Ein Mangel des verkauften Tieres lässt sich auch nicht mit dem Umstand begründen, dass
der Markt auf Veränderungen der Röntgenklasse II-III mit Preisabschlägen von 20 bis 25% reagiert. Abweichungen eines verkauften Pferdes von der physiologischen Norm, die sich im Rahmen der üblichen Beschaffenheit vergleichbarer Pferde halten, sind nicht deswegen als Mangel einzustufen, weil der Markt auf derartige Abweichungen mit Preisabschlägen reagiert.

Preisabschläge beim Weiterverkauf, die darauf zurückzuführen sind, dass der Markt bei der Preisfindung von einer besseren als der tatsächlich üblichen Beschaffenheit von Sachen gleicher Art ausgeht, begründen nach Auffassung des BGH keinen Mangel.

Zusammenfassend lässt sich sagen, dass eine erhöhte Risikoprognose allein nicht ausreicht, einen Mangel zu begründen. 

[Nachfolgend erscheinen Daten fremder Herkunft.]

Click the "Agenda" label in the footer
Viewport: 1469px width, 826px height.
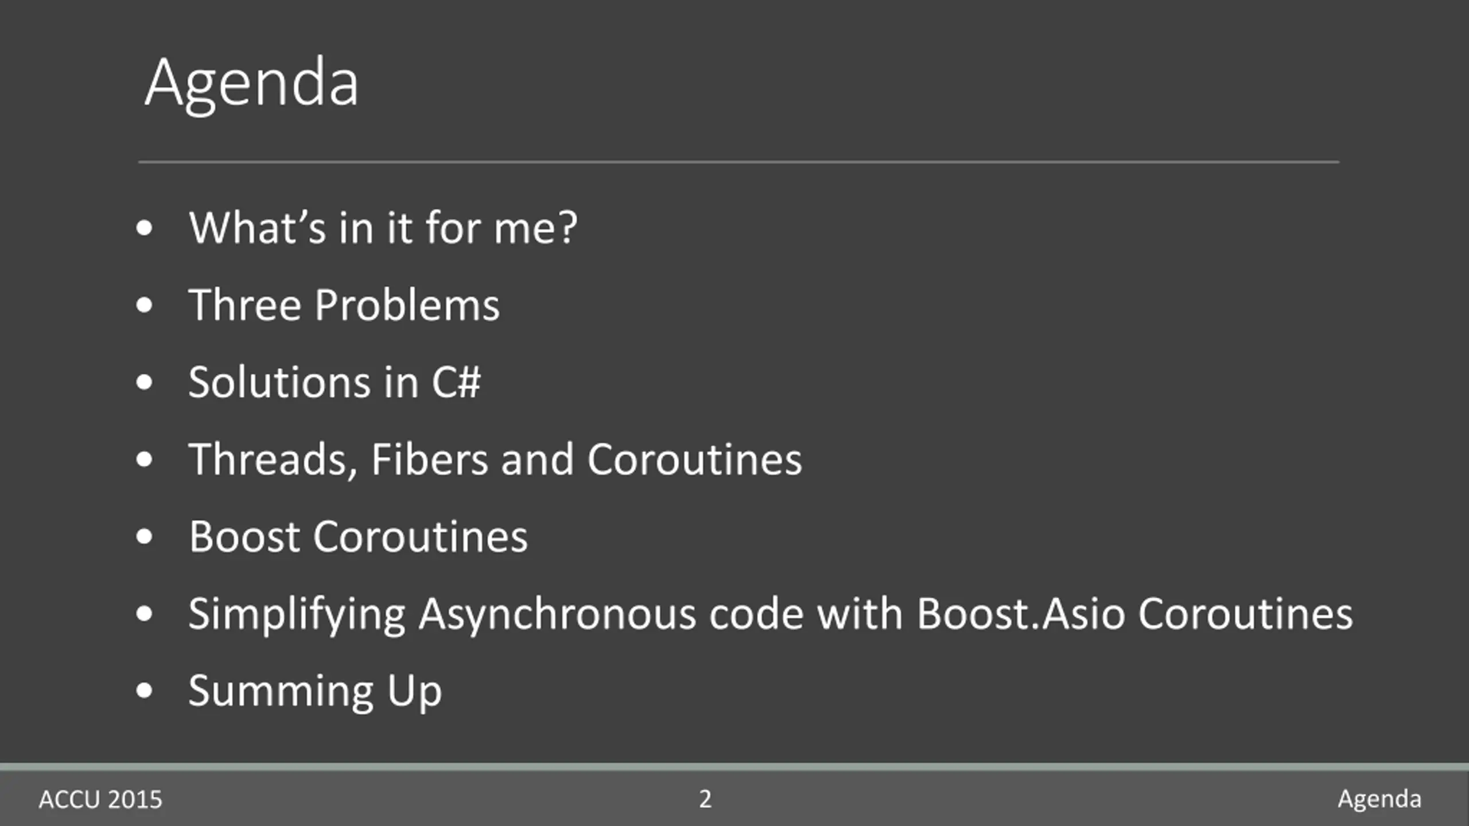pyautogui.click(x=1379, y=800)
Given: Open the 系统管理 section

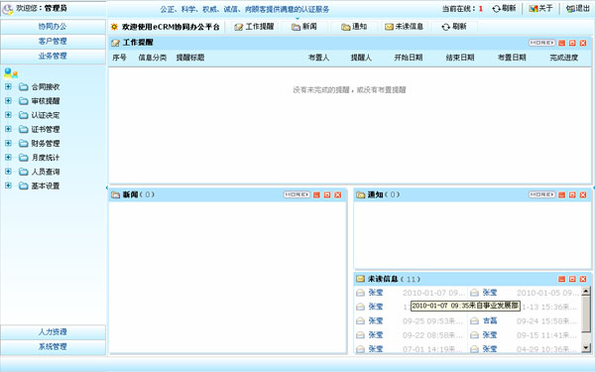Looking at the screenshot, I should coord(53,347).
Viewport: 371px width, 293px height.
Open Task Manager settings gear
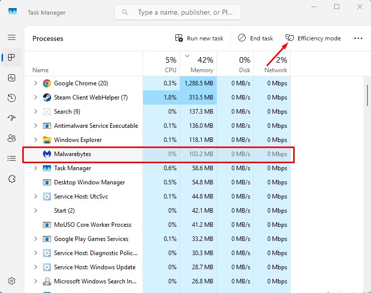[x=12, y=281]
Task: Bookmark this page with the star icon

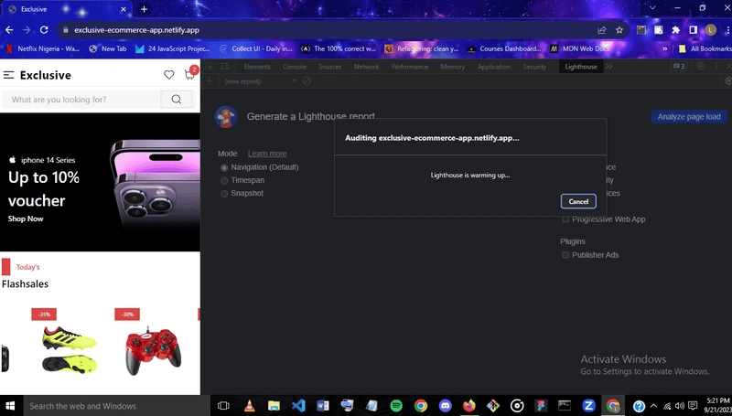Action: [x=619, y=30]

Eine Rechtsschutzversicherung kann die nicht unerheblichen Prozessrisiken, die durch die
Notwendigkeit von Gutachten ggf. verschärft werden, abfedern. Denn auch der Prozessgewinner kann auf nicht beträchtlichen Kosten sitzen bleiben, wenn der Schuldner
nicht liquide ist, zumal die außergerichtlichen Anwaltskosten des Angegriffenen in der
Regel nie vom Angreifer zu erstatten sind.